Children from families with incomes at or below 130% of the poverty level (currently $20,280 for a family of four) are eligible for free meals. Those between 130% and 185% of the poverty level (currently $28,860 for a family of four) are eligible for reduced-price meals. Children from families over 185% of the poverty level pay a full price, though their meals are subsidized to some extent.
Public schools or nonprofit private schools of high school grade or under, and residential child care institutions are eligible to participate in the program. Participating schools and institutions must serve breakfasts that meet Federal nutritional standards, and must provide free and reduced-price breakfasts to eligible children.
Financing and Administration
The School Breakfast Program is administered by the State education agencies and local school food authorities at the local level. At the Federal level, it is administered by USDA's Food and Consumer Service. For FY 1997, Congress appropriated $1.198 billion for the School Breakfast program.
Housing Assistance
The U.S. Department of Housing and Urban Development (HUD) gives grants to Public Housing Agencies (PHAs, including Indian Housing Authorities (IHAs)) to finance the capital cost of the construction, rehabilitation, or acquisition of public housing developed by PHAs to provide decent shelter for low-income residents at rents they can afford. The first low-rent public housing projects in the United States were constructed as the result of the vast public works program set in motion in 1933 by the National Industrial Recovery Act. The Housing Act of 1937 marked the earliest of the Federal housing programs designed to meet the direct concerns for the well-being of individuals. The housing acts of 1949 and 1954 created the massive urban renewal programs of the 1950's, and Section 8 programs provided hundreds of thousands of new public housing units for the poor.
In most communities, there are three kinds of housing assistance available:
- Public housing, which is low-income housing that is actually operated by the housing authority.
- Section 8 in which the housing authority gives the tenant a certificate or voucher that says the government will subsidize your rent payments and then you go find your own housing.
- Privately owned subsidized housing, where the government provides subsidies directly to the owner who then applies those subsidies to the rents he/she charges low-income tenants.
In rural communities, the Department of Agriculture provides rental assistance programs, home improvement and repair loans and grants, and self-help housing loans to low-income individuals and families.
Public Housing
Public housing was established to provide decent and safe rental housing for eligible low-income families, the elderly, and persons with disabilities. Public housing comes in all sizes and types, from scattered site single family houses to highrise apartments for elderly families. HUD administers Federal aid to local PHAs that manage and operate the housing program for low-income residents at rents they can afford.
Beginning in FY 1998, the Indian component of the Public and Indian Housing program will be removed and folded into the Native American Housing Block Grant program.
Benefits
In FY 1996, HUD distributed more than $6.2 billion to approximately 3,350 PHAs and IHAs pro vided public housing and services to 1.4 million households.
Eligibility
Public housing is limited to low-income families and individuals.
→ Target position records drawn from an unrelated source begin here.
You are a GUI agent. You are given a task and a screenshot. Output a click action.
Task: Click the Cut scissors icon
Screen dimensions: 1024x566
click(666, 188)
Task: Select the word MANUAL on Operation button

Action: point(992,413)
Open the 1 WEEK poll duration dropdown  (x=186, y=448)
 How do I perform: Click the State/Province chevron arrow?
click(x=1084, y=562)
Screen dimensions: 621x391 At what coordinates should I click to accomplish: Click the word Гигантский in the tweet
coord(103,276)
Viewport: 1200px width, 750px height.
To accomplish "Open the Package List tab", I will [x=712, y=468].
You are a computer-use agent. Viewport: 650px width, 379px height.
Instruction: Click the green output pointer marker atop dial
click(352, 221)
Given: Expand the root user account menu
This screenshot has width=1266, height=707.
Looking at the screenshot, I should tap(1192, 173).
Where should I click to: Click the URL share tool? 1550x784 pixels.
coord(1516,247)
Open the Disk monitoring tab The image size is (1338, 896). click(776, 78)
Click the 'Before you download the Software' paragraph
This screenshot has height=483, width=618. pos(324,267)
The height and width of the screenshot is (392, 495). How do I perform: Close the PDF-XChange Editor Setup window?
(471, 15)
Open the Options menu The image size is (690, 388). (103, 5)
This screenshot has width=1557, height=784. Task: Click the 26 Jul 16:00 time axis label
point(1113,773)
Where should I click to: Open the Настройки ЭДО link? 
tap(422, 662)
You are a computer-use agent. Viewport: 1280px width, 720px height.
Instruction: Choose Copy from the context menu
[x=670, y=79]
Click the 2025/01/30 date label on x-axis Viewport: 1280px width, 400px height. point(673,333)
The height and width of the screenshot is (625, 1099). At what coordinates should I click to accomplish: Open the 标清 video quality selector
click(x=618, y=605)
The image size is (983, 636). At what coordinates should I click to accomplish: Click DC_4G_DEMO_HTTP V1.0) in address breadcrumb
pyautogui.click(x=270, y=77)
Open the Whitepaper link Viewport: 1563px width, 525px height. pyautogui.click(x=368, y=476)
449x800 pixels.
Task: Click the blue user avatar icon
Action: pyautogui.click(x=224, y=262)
The PHA determines the individual's eligibility based on (1) annual gross income; (2) whether the applicant qualifies as elderly, a person with a disability, or as a family; and (3) U.S. citizenship or eligible immigration status.
PHAs use income limits developed by HUD. HUD sets the lower income limits at 80% and very low income limits at 50% of the median income for the county or metropolitan area in which the recipient chooses to live. Income limits vary from area to area so an individual may be eligible at one PHA but not at another.
Determination of Rental Amount.—Rent, which is referred to as the Total Tenant Payment (TTP) in the public housing program, is based on the family's gross annual income less deductions, if any. HUD regulations allow PHAs to exclude from annual income the following allowances: $480 for each dependent; $400 for any elderly family, or a person with a disability; and some medical deductions for families headed by an elderly person or a person with disabilities. Based on the person's application, the PHA representative determines if any of the allowable deductions should be subtracted from annual income. Annual income is the anticipated total income from all sources received from the family head and spouse, and each additional member of the family aged 18 or older.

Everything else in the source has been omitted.